Records for locating displayed items:
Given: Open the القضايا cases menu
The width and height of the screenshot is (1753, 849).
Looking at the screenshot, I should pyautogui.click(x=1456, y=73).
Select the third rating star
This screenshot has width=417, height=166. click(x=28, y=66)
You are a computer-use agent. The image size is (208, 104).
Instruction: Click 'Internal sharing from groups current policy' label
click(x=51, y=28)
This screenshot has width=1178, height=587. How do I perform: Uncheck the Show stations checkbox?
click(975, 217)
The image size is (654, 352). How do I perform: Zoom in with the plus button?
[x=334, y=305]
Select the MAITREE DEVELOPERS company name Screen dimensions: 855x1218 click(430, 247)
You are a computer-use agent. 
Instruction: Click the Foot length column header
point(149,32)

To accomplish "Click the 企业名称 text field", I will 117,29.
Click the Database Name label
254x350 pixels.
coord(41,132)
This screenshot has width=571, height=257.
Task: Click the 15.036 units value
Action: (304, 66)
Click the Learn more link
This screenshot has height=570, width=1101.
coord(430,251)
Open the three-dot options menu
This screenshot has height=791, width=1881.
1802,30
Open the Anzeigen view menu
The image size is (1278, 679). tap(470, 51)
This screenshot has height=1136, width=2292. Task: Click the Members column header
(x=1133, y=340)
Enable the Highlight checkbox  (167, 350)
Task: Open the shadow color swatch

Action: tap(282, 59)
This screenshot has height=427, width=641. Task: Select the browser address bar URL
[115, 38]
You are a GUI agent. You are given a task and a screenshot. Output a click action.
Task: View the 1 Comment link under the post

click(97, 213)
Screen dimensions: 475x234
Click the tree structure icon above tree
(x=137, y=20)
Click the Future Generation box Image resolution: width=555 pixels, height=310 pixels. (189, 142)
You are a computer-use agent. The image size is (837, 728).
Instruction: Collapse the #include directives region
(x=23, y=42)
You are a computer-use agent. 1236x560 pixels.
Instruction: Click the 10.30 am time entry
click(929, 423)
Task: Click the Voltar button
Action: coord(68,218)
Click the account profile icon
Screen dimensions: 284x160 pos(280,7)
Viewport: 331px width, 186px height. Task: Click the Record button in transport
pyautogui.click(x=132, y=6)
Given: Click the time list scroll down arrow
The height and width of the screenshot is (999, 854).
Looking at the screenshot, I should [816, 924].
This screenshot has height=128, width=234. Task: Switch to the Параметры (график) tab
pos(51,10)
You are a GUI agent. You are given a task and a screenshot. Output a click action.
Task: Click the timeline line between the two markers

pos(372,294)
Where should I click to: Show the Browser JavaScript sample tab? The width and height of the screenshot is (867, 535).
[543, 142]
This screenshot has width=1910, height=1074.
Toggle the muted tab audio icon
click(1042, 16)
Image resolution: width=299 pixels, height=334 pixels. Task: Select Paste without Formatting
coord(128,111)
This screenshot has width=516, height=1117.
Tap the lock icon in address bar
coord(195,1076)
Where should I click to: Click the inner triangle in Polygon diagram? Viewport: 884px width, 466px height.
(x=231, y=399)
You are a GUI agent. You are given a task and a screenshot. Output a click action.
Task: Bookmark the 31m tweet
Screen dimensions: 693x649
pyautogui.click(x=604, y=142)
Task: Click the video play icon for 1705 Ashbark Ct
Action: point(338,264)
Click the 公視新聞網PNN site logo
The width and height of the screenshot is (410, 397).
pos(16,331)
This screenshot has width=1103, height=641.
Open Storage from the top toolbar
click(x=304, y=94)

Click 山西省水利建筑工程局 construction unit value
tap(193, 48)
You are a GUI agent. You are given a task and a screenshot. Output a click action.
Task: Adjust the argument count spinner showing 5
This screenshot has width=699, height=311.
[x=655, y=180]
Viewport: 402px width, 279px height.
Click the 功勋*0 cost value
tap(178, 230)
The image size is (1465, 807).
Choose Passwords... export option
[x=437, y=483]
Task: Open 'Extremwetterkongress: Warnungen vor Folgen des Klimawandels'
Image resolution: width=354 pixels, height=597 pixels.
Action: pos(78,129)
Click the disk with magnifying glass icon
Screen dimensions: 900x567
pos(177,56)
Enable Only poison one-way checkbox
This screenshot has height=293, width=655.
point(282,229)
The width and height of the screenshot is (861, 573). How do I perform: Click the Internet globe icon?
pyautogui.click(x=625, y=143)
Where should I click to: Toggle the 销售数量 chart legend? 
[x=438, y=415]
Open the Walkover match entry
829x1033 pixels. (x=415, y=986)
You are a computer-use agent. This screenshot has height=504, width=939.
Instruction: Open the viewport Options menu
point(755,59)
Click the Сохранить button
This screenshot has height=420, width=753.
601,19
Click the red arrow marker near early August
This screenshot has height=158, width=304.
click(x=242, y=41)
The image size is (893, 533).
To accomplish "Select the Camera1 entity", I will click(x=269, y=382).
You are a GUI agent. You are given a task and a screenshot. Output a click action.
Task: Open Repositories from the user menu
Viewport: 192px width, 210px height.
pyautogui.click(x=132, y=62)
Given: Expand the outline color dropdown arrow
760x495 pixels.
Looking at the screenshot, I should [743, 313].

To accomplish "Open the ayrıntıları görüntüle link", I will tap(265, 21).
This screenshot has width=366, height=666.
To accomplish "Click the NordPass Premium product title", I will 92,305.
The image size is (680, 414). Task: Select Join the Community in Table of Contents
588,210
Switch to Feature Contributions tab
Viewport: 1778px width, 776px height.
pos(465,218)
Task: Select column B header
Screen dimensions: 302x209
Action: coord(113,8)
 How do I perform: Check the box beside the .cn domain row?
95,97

## Goal of the exercise:
Rewrite the records above, changing every "computer-use agent" to "desktop agent" and keeping all other text unchanged.

## Answer to this problem:
Given: Open the القضايا cases menu
The width and height of the screenshot is (1753, 849).
Looking at the screenshot, I should pyautogui.click(x=1456, y=73).
Select the third rating star
This screenshot has width=417, height=166. click(x=28, y=66)
You are a desktop agent. The image size is (208, 104).
Instruction: Click 'Internal sharing from groups current policy' label
click(x=51, y=28)
This screenshot has width=1178, height=587. How do I perform: Uncheck the Show stations checkbox?
click(975, 217)
The image size is (654, 352). How do I perform: Zoom in with the plus button?
[x=334, y=305]
Select the MAITREE DEVELOPERS company name Screen dimensions: 855x1218 click(430, 247)
You are a desktop agent. 
Instruction: Click the Foot length column header
point(149,32)

To accomplish "Click the 企业名称 text field", I will 117,29.
Click the Database Name label
254x350 pixels.
coord(41,132)
This screenshot has width=571, height=257.
Task: Click the 15.036 units value
Action: (304, 66)
Click the Learn more link
This screenshot has height=570, width=1101.
coord(430,251)
Open the three-dot options menu
This screenshot has height=791, width=1881.
1802,30
Open the Anzeigen view menu
The image size is (1278, 679). tap(470, 51)
This screenshot has height=1136, width=2292. Task: Click the Members column header
(x=1133, y=340)
Enable the Highlight checkbox  (167, 350)
Task: Open the shadow color swatch

Action: tap(282, 59)
This screenshot has height=427, width=641. Task: Select the browser address bar URL
[115, 38]
You are a GUI agent. You are given a task and a screenshot. Output a click action.
Task: View the 1 Comment link under the post

click(97, 213)
Screen dimensions: 475x234
Click the tree structure icon above tree
(x=137, y=20)
Click the Future Generation box Image resolution: width=555 pixels, height=310 pixels. (189, 142)
You are a desktop agent. The image size is (837, 728).
Instruction: Collapse the #include directives region
(x=23, y=42)
You are a desktop agent. 1236x560 pixels.
Instruction: Click the 10.30 am time entry
click(929, 423)
Task: Click the Voltar button
Action: coord(68,218)
Click the account profile icon
Screen dimensions: 284x160 pos(280,7)
Viewport: 331px width, 186px height. Task: Click the Record button in transport
pyautogui.click(x=132, y=6)
Given: Click the time list scroll down arrow
The height and width of the screenshot is (999, 854).
Looking at the screenshot, I should [816, 924].
This screenshot has height=128, width=234. Task: Switch to the Параметры (график) tab
pos(51,10)
You are a GUI agent. You are given a task and a screenshot. Output a click action.
Task: Click the timeline line between the two markers

pos(372,294)
Where should I click to: Show the Browser JavaScript sample tab? The width and height of the screenshot is (867, 535).
[543, 142]
This screenshot has width=1910, height=1074.
Toggle the muted tab audio icon
click(1042, 16)
Image resolution: width=299 pixels, height=334 pixels. Task: Select Paste without Formatting
coord(128,111)
This screenshot has width=516, height=1117.
Tap the lock icon in address bar
coord(195,1076)
Where should I click to: Click the inner triangle in Polygon diagram? Viewport: 884px width, 466px height.
(x=231, y=399)
You are a GUI agent. You are given a task and a screenshot. Output a click action.
Task: Bookmark the 31m tweet
Screen dimensions: 693x649
pyautogui.click(x=604, y=142)
Task: Click the video play icon for 1705 Ashbark Ct
Action: point(338,264)
Click the 公視新聞網PNN site logo
The width and height of the screenshot is (410, 397).
pos(16,331)
This screenshot has width=1103, height=641.
Open Storage from the top toolbar
click(x=304, y=94)

Click 山西省水利建筑工程局 construction unit value
tap(193, 48)
You are a GUI agent. You are given a task and a screenshot. Output a click action.
Task: Adjust the argument count spinner showing 5
This screenshot has width=699, height=311.
[x=655, y=180]
Viewport: 402px width, 279px height.
Click the 功勋*0 cost value
tap(178, 230)
The image size is (1465, 807).
Choose Passwords... export option
[x=437, y=483]
Task: Open 'Extremwetterkongress: Warnungen vor Folgen des Klimawandels'
Image resolution: width=354 pixels, height=597 pixels.
Action: pos(78,129)
Click the disk with magnifying glass icon
Screen dimensions: 900x567
pos(177,56)
Enable Only poison one-way checkbox
This screenshot has height=293, width=655.
point(282,229)
The width and height of the screenshot is (861, 573). How do I perform: Click the Internet globe icon?
pyautogui.click(x=625, y=143)
Where should I click to: Toggle the 销售数量 chart legend? 
[x=438, y=415]
Open the Walkover match entry
829x1033 pixels. (x=415, y=986)
You are a desktop agent. This screenshot has height=504, width=939.
Instruction: Open the viewport Options menu
point(755,59)
Click the Сохранить button
This screenshot has height=420, width=753.
601,19
Click the red arrow marker near early August
This screenshot has height=158, width=304.
click(x=242, y=41)
The image size is (893, 533).
To accomplish "Select the Camera1 entity", I will click(x=269, y=382).
You are a GUI agent. You are given a task and a screenshot. Output a click action.
Task: Open Repositories from the user menu
Viewport: 192px width, 210px height.
pyautogui.click(x=132, y=62)
Given: Expand the outline color dropdown arrow
760x495 pixels.
Looking at the screenshot, I should [743, 313].

To accomplish "Open the ayrıntıları görüntüle link", I will tap(265, 21).
This screenshot has width=366, height=666.
To accomplish "Click the NordPass Premium product title", I will 92,305.
The image size is (680, 414). Task: Select Join the Community in Table of Contents
588,210
Switch to Feature Contributions tab
Viewport: 1778px width, 776px height.
pos(465,218)
Task: Select column B header
Screen dimensions: 302x209
Action: coord(113,8)
 How do I perform: Check the box beside the .cn domain row?
95,97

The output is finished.